CIA, Military Reveal Acquisition of Domestic Bank Records
By Jonathan Winer
The revelations in today's New York Times and Washington Post that the Department of Defense and the CIA have been issuing "non-mandatory" national security letters in unknown numbers to gain access to financial records from American companies raise some disturbing issues.
Notably, Congress has previously refused to provide these agencies with the authority to subpoena such documents, on the basis that the FBI already had this authority and that it was a bad idea to get the CIA and Defense Department to engage in domestic spying.
Given that the FBI already had this authority and has been using it at the rate of some 9000 times per year, it is not clear why the CIA and Defense Department have needed it. The initial efforts to justify it raise more questions than they answer. According to the NY Times, "military intelligence officials with knowledge of them said the military had issued the letters to collect financial records regarding a government contractor with unexplained wealth." That sounds like a rationale for a domestic FBI procurement fraud investigation, not a rationale for a terrorist finance investigation by the military and the CIA.
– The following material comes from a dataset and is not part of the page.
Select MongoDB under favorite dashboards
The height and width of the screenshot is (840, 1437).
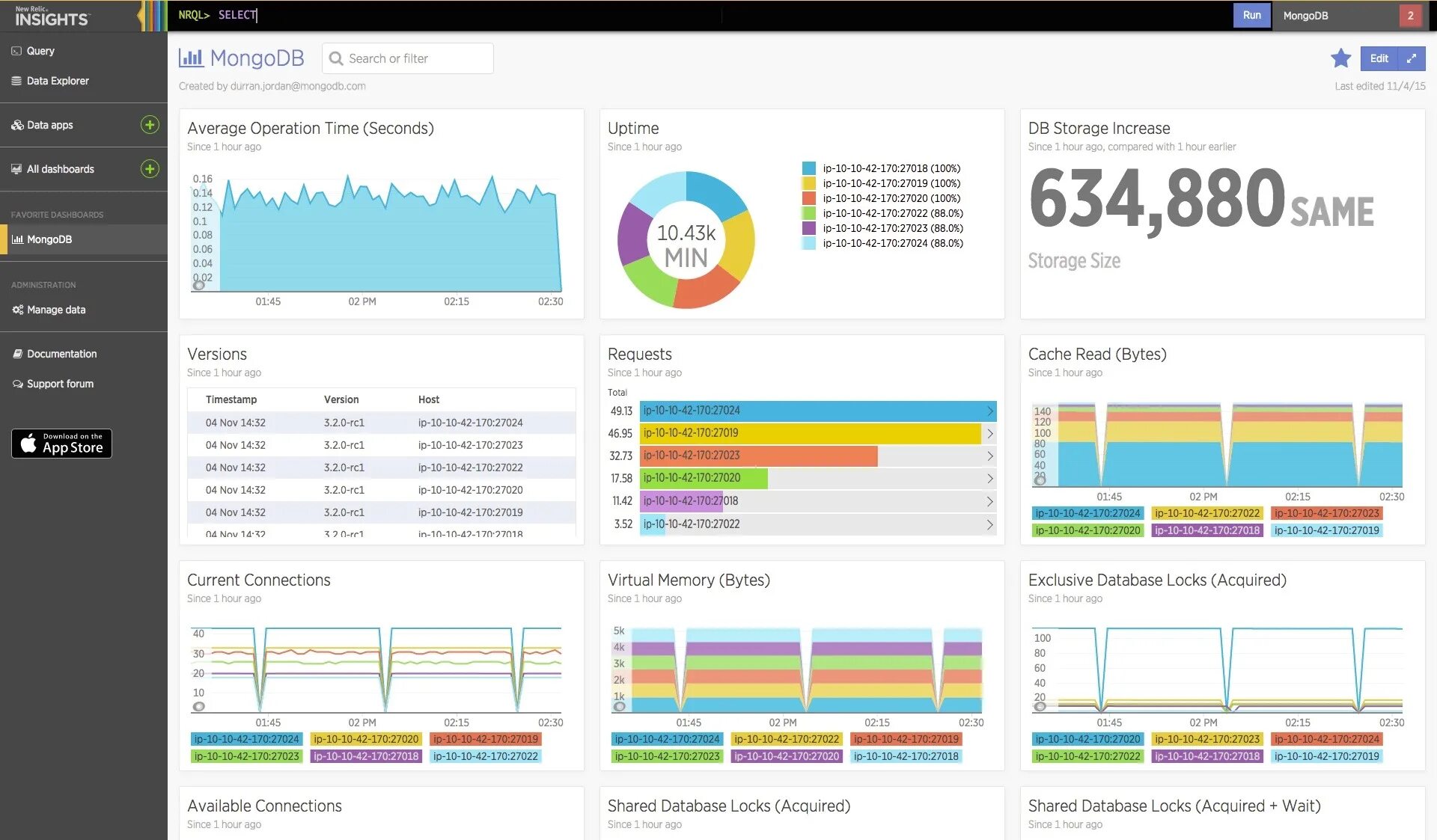coord(49,239)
Among those we already pay to undertake procurement fraud investigations are the GAO, the Defense Department Inspector General, the Defense Criminal Investigative Service, the Defense Contract Audit Agency, and the audit agencies of the Air Force, Army and Navy. The Justice Department has an entire National Procurement Fraud Initiative, again within the criminal justice system, that has civil and criminal components and which can undertake asset forfeitures. Given this, it is not self-evident that the time and resources of U.S. military intelligence personnel are well spent in secretly collecting the personal banking data of defense contractors to rule out the possibility that they may be covertly using their ill-gotten gains to help terrorists.
In the second case discussed in the articles, the technique was reportedly used by the military to obtain the U.S. financial records of the Muslim chaplain at Guantanamo Bay, a U.S. citizen, falsely suspected of supporting the terrorists. Again, when the person under investigation is an American the justification for doing this without the normal procedural protections of a law enforcement investigation is hard to understand.
Notably, the military officials cited in the article stated that they intend to keep all of the records they have obtained through the process more or less forever, even after a case has been closed. Again, there are regulations governing the uses of such records in a law enforcement setting, but there appear to be none applicable to these.
It is easy to distinguish this situation from the one involving U.S. accessing SWIFT and CHIPS wire transfers moving across national borders. There, the initiative was undertaken by the U.S. Treasury, the lead agency on terrorist finance. Access was limited to the movement of particular transactions to and from foreign sources of interest, thus enabling sophisticated link analysis to track the financial activities of specific targets found to be of high terrorist risk. Here, according to today's press accounts, the CIA and Defense Department asked for the complete bank account records of any American they were interested in, covering the person's purely domestic transactions as well as international ones, without any form of oversight, check or balance, without apparent disclosure to the Congress, and in the face of significant Congressional opposition.
There are strong reasons to support military and CIA missions to obtain and analyze financial intelligence on terrorists overseas. The military and CIA have a comparative advantage over our domestic law enforcement agencies when they are operating overseas, especially in a hostile environment. There are treasure troves of data that can and should be mined by our intelligence and military agencies whenever they gain access to, for example, the computer disks of the Ba'ath party in Baghdad or Al Qaeda in Pakistan and Afghanistan, and as NATO did in the past in Bosnia. In such cases, the work of the military and the CIA on terrorist finance document acquisition and analysis can be fundamental.
In short, there is much for the CIA and the military to do on terrorist finance involving information that is outside of the U.S. and not likely to raise domestic civil rights concerns. As greater scrutiny is given to the existing terrorist finance efforts of the military and the CIA, one hopes the baby will not be thrown out with the bathwater.